───── Data ─────

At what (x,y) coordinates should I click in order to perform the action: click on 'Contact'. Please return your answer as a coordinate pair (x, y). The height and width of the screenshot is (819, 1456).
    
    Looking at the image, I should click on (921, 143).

─────
───── Data ─────

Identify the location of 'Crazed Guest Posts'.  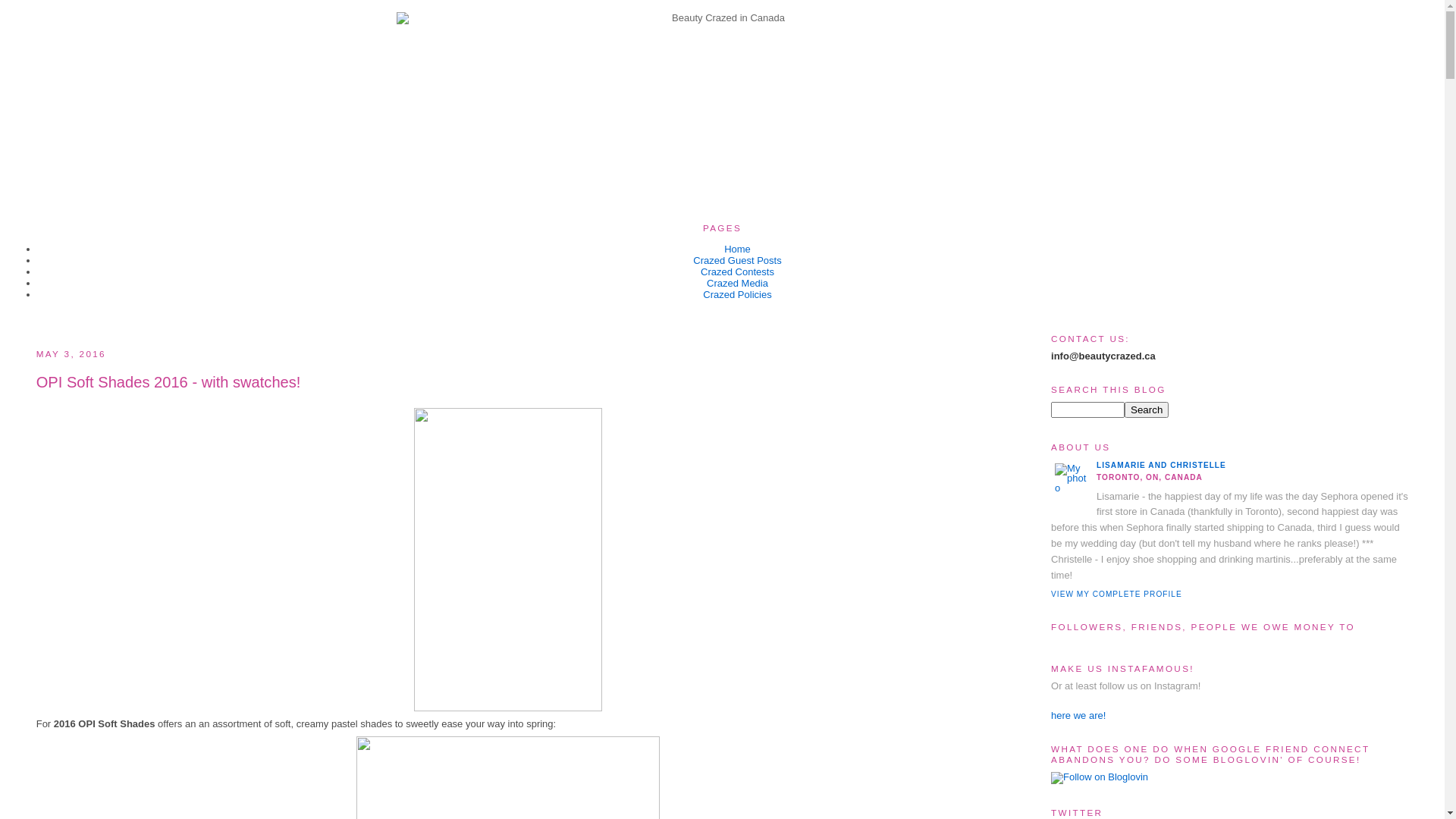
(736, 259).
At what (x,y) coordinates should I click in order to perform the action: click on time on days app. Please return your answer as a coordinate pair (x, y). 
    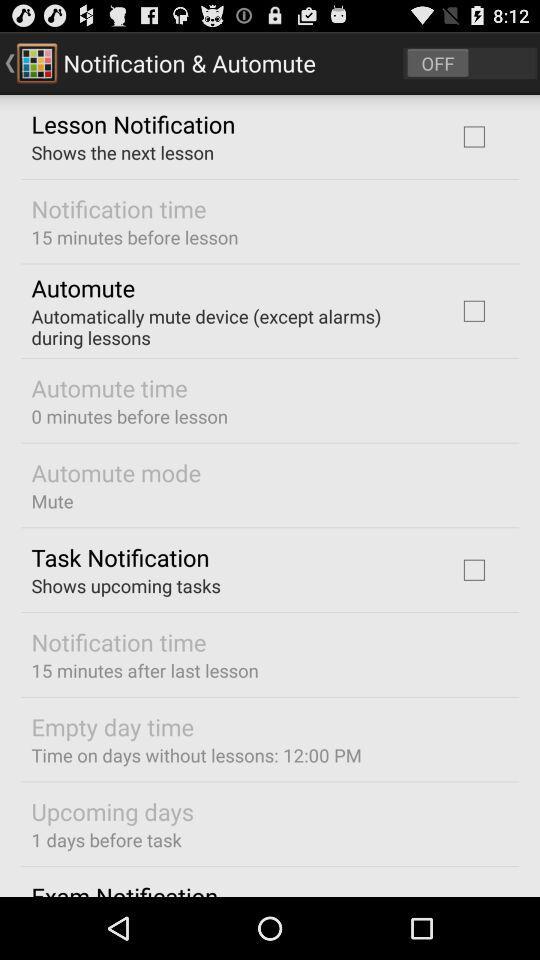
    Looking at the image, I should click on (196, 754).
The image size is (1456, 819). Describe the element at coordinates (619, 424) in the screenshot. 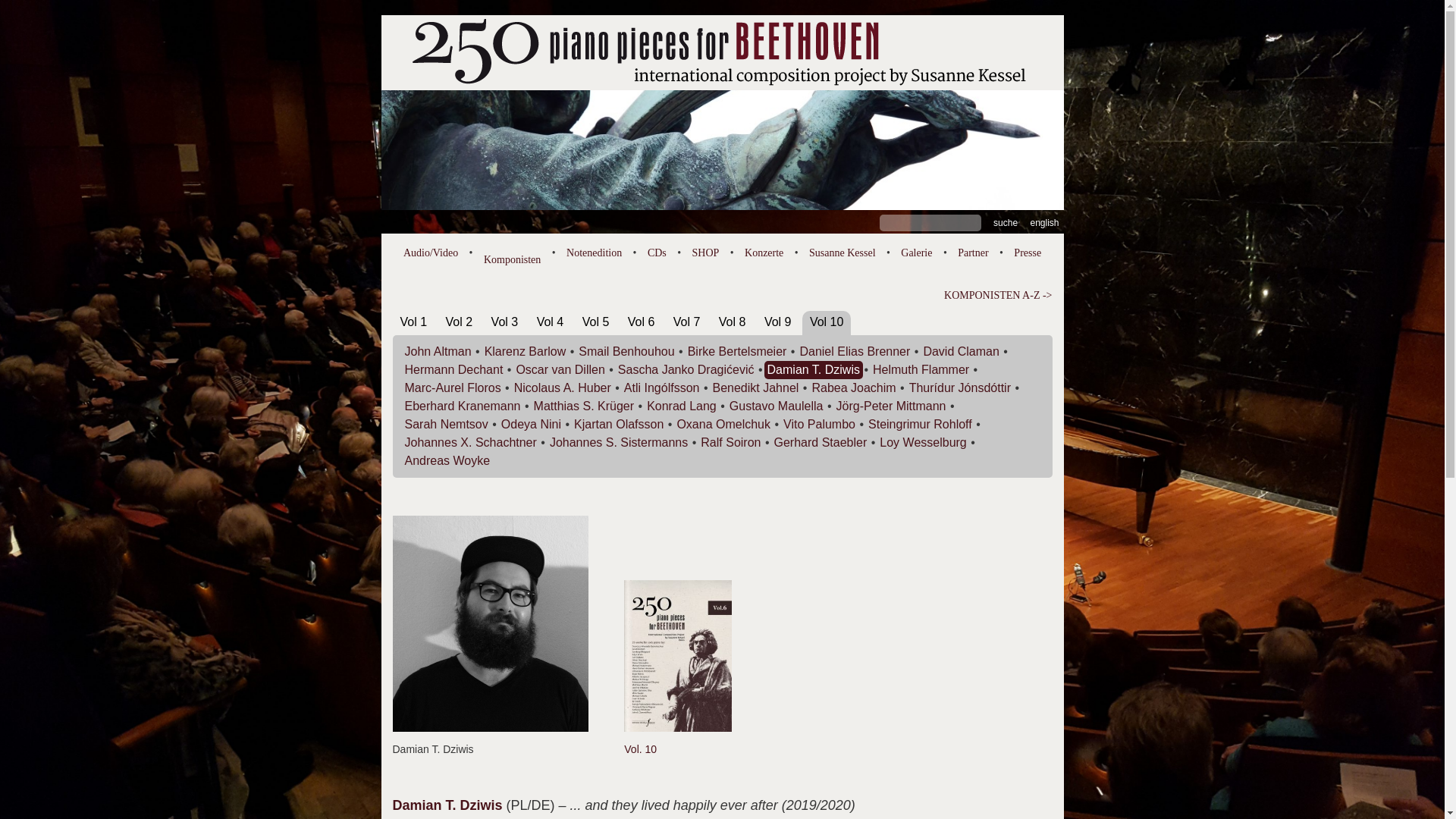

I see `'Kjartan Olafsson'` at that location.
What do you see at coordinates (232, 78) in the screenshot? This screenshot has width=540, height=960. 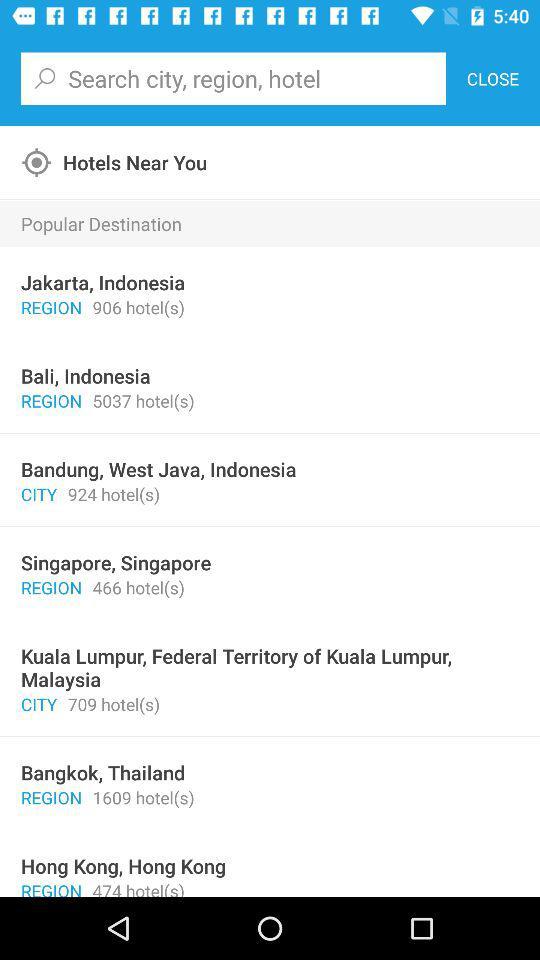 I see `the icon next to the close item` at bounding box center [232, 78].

─────
───── Data ─────

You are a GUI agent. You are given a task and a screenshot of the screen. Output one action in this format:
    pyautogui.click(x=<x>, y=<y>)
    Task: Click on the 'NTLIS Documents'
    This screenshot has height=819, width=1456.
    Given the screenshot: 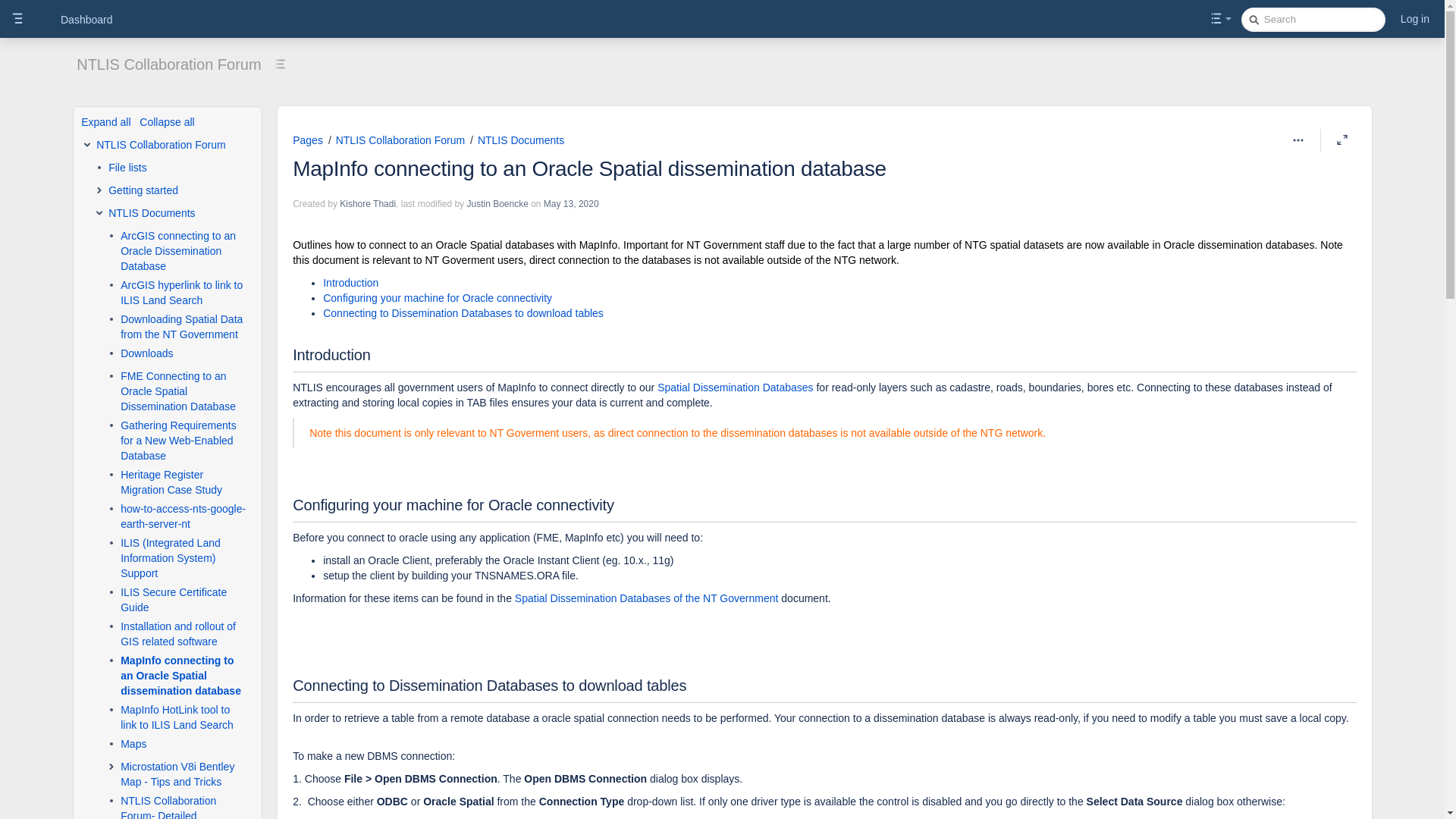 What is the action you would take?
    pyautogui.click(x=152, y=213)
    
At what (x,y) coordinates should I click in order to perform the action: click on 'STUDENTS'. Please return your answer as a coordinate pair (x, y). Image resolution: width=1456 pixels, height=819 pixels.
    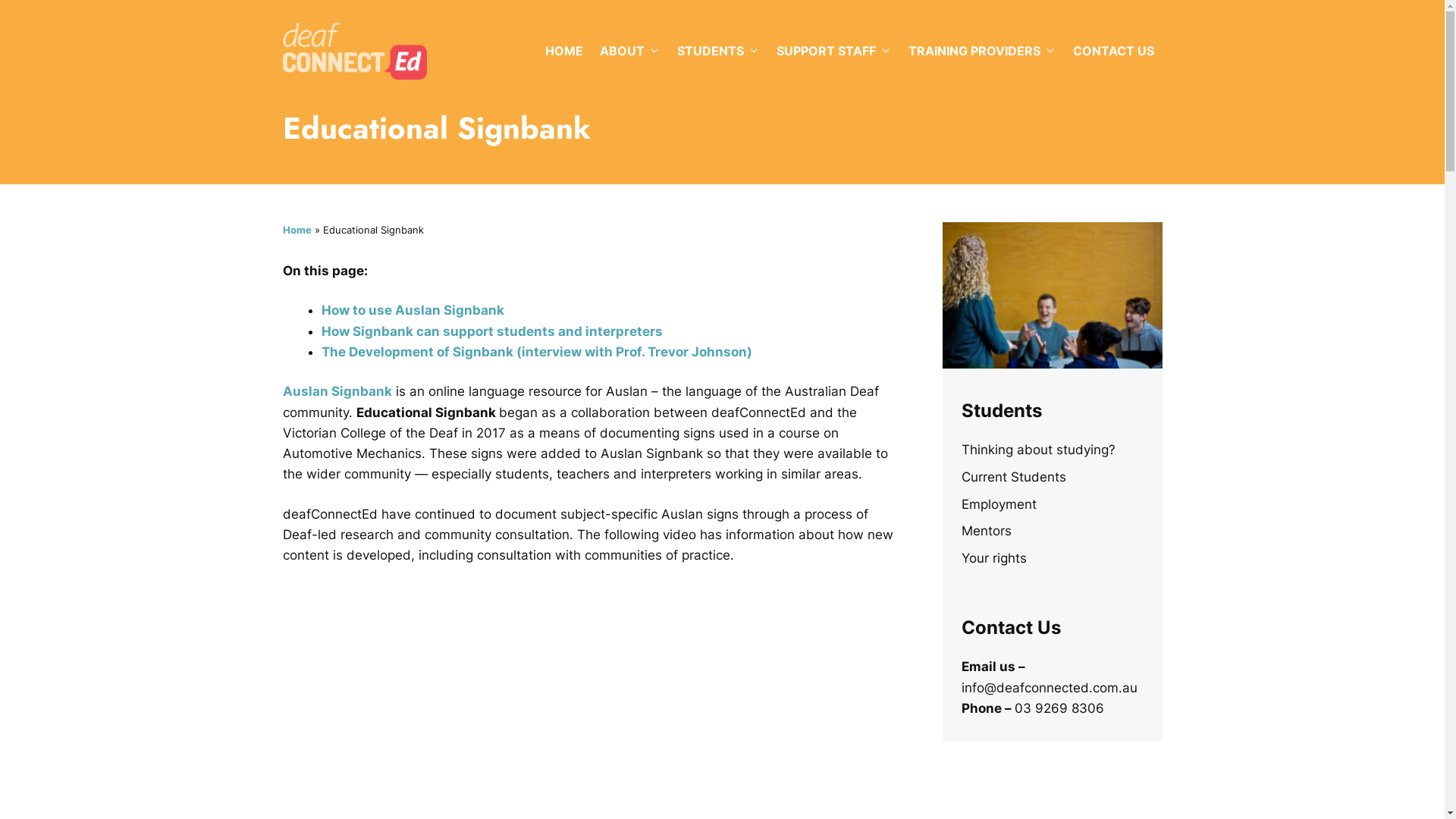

─────

Task prompt: Format the stretch of the material that opens with the line containing "is (819, 1456)." and closes with the line containing "Looking at the image, I should click on (921, 143).", both included, as a Markdown table with the columns Row and Line. Number each row and leave out blank lines.

Task output:
| Row | Line |
|---|---|
| 1 | At what (x,y) coordinates should I click in order to perform the action: click on 'Contact'. Please return your answer as a coordinate pair (x, y). The height and width of the screenshot is (819, 1456). |
| 2 |     Looking at the image, I should click on (921, 143). |